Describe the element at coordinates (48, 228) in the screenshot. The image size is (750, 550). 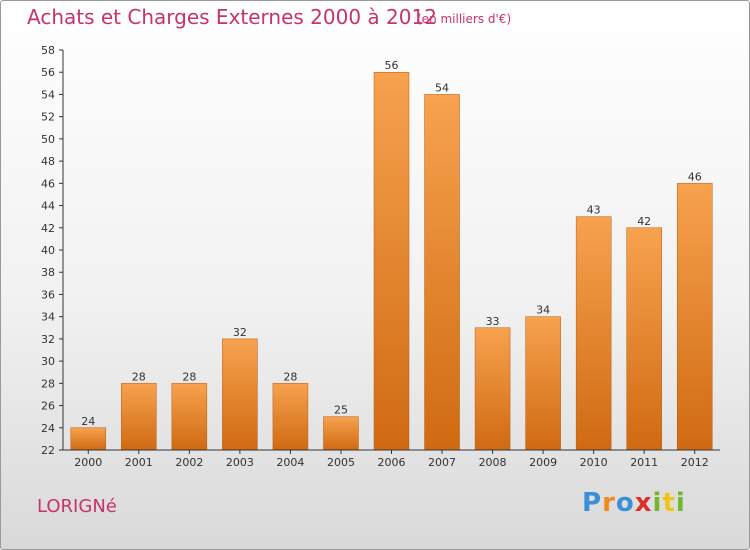
I see `y-tick-label: 42` at that location.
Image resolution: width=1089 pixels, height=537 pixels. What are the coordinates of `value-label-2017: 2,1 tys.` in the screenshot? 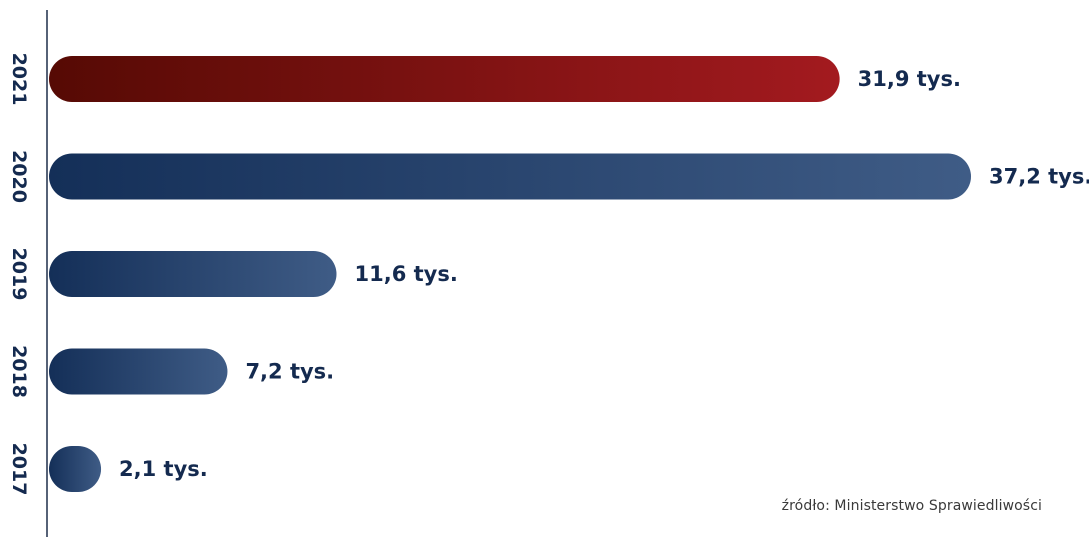 It's located at (164, 469).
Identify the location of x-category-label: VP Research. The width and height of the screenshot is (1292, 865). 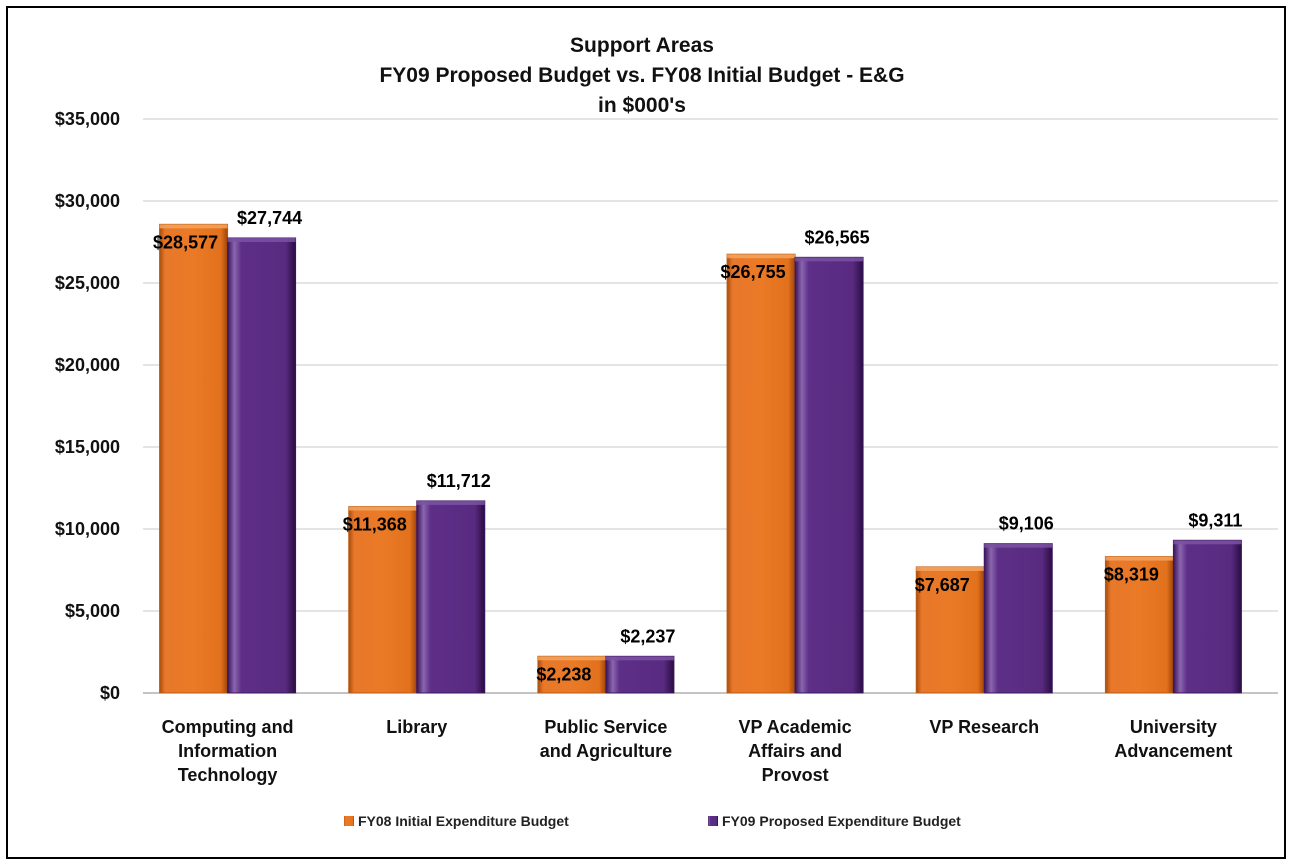
(984, 727).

────────────────────────────────────────

▸ Your task:
Rewrite the data from the line containing "Identify the location" through the end of the data, substituting "VP Engineering" for "VP Research" and keeping everything else the same. Leave the pictures out of your answer.

▸ Your response:
Identify the location of x-category-label: VP Engineering. The width and height of the screenshot is (1292, 865). 
(984, 727).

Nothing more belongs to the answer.